British composer Frank Denyer (born London, 1943) presents an extraordinary collection of five works spanning nearly fifty years of creative activity, performed by the Octandre Ensemble conducted by Jon Hargreaves. This release, recorded at the Menuhin School in Surrey in September 2022, serves as a landmark document of one of the most original voices in contemporary music.
The album includes Broken Music (1990) featuring a bewildering array of instruments including flute, piccolo, crow call, melodica, beaked whistle, shepherd's whistle, contrabassoon, cello, banjo, harp and non-standard percussion; the two Unison pieces from 1973 for voice and chamber ensemble; the title work Screens (2017/18) with soprano Juliet Fraser and theatrical visual elements; and the monumental Five Views of the Path (2020/21), a 20-minute work for voice, three flutes, violin, mandolin and two percussionists.
Christian Mason writes in the liner notes: "Denyer's music is full of questions, but never pretends to easy answers.

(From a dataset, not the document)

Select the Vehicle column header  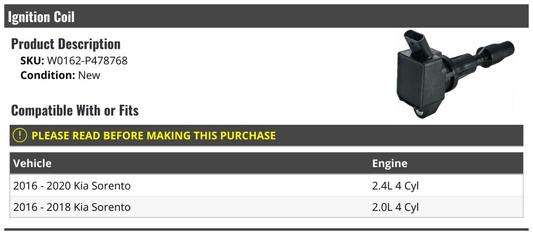click(x=32, y=163)
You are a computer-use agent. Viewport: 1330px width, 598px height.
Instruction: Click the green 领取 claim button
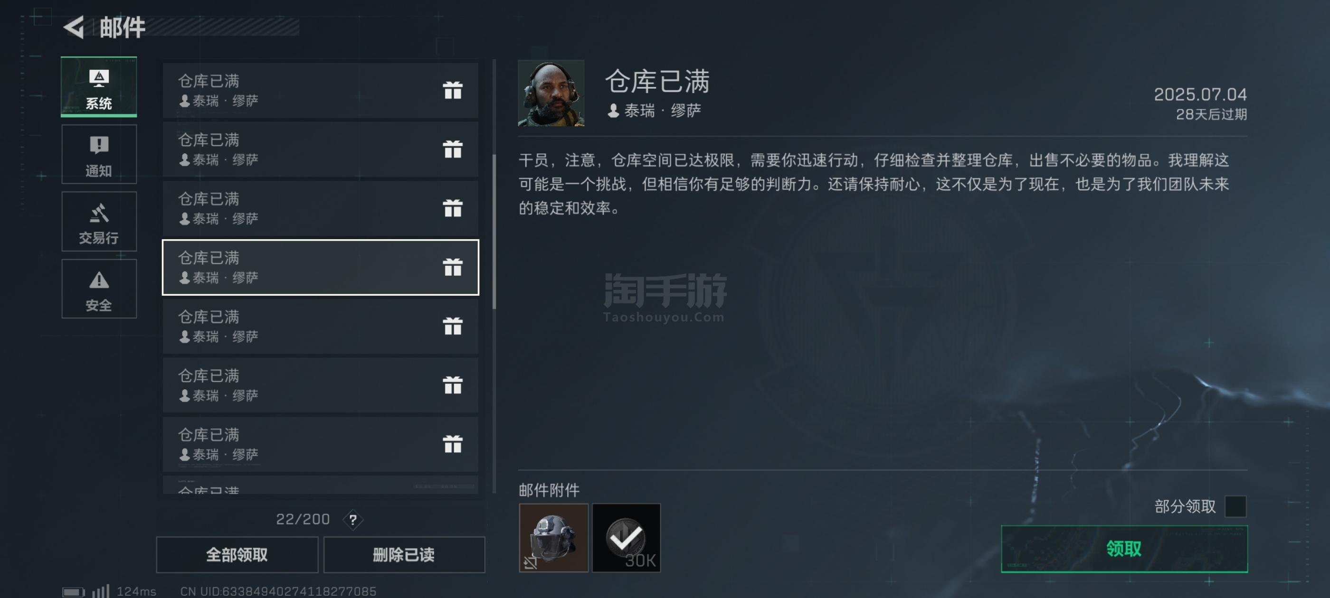point(1124,549)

Rather, it offers us a fluid space for imaginative reflection on the nature of music and the fragile condition of human culture more generally... His whole concern with musical instruments, new, modified or nearly extinct, can perhaps be seen as a metaphor for the larger question of what can be salvaged, artistically, from the chaos of civilisation."
Boring Like A Drill observes: "Denyer's music is intimate and confronting; if it shocks, then it does so through a naked emotional frankness stripped of all rhetorical devices... A vast panoply of instruments and objects are used here to create sounds that seem at once natural yet unimaginable."
Denyer's extensive ethnomusicological fieldwork in India, Kenya and Japan profoundly informs his unique compositional voice, creating a sound-world that transcends cultural boundaries while maintaining an unmistakable personal identity.
Essential for admirers of Morton Feldman, Giacinto Scelsi, and experimental approaches to chamber music.